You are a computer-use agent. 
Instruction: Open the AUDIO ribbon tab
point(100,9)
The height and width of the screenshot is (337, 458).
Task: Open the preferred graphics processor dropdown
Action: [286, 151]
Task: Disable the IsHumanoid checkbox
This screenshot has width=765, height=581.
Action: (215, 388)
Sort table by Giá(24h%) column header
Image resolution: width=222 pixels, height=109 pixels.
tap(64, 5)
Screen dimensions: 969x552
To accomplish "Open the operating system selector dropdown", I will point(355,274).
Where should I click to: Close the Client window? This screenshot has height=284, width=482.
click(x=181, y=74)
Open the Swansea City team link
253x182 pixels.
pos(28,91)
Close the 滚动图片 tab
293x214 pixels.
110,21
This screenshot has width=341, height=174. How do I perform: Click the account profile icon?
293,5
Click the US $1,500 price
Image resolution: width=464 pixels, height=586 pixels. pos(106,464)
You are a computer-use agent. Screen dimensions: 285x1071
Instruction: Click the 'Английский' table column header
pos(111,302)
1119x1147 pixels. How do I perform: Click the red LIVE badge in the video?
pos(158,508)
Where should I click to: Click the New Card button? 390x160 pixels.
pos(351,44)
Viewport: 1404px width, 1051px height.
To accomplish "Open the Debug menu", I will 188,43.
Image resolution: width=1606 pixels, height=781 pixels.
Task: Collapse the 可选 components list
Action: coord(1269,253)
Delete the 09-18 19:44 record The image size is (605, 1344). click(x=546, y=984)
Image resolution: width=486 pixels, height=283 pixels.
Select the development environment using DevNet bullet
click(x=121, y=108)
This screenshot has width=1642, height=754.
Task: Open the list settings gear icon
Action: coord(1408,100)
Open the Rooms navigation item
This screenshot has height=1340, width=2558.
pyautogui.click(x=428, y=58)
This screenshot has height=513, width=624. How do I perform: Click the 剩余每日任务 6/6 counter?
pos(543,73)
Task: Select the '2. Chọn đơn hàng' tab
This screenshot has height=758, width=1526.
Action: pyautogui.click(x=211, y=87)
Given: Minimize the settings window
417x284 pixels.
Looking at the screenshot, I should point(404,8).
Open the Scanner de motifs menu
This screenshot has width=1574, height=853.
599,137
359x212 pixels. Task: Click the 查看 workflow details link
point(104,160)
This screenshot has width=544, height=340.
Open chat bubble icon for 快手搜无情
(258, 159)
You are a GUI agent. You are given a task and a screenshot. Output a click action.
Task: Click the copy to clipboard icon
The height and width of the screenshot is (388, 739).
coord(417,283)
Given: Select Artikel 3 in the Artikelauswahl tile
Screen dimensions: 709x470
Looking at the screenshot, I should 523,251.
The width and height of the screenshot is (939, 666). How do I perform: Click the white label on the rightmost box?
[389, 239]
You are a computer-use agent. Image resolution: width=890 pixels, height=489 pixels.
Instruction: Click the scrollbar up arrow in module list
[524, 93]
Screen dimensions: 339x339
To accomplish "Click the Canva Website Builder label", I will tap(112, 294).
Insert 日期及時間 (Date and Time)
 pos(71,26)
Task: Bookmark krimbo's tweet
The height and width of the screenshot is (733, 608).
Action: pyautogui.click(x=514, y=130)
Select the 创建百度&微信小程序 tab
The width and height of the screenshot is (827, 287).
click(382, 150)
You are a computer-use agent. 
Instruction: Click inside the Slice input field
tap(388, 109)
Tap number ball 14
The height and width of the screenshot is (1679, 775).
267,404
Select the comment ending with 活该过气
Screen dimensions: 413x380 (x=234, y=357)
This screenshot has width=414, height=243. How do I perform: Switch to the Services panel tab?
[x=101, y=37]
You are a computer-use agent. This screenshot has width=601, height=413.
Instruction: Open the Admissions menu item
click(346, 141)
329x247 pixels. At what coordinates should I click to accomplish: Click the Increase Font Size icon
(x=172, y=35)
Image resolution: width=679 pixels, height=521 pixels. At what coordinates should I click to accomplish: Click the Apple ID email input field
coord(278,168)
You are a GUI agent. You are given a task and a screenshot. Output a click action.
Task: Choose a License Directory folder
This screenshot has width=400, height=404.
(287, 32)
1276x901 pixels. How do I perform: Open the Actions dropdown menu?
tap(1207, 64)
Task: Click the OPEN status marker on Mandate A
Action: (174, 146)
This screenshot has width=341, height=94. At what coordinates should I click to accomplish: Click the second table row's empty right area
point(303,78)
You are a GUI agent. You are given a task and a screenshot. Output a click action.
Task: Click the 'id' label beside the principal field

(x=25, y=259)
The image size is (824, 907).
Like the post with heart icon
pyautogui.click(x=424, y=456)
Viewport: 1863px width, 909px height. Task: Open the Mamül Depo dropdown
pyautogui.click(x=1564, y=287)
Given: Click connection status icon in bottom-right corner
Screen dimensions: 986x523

--- What the task asks ---
The answer should be the first line of the material and every line after it through the line containing "Sort table by Giá(24h%) column header", exactly as written, and nothing else.

--- Written reply ---
You are a computer-use agent. 
Instruction: Open the AUDIO ribbon tab
point(100,9)
The height and width of the screenshot is (337, 458).
Task: Open the preferred graphics processor dropdown
Action: [286, 151]
Task: Disable the IsHumanoid checkbox
This screenshot has width=765, height=581.
Action: (215, 388)
Sort table by Giá(24h%) column header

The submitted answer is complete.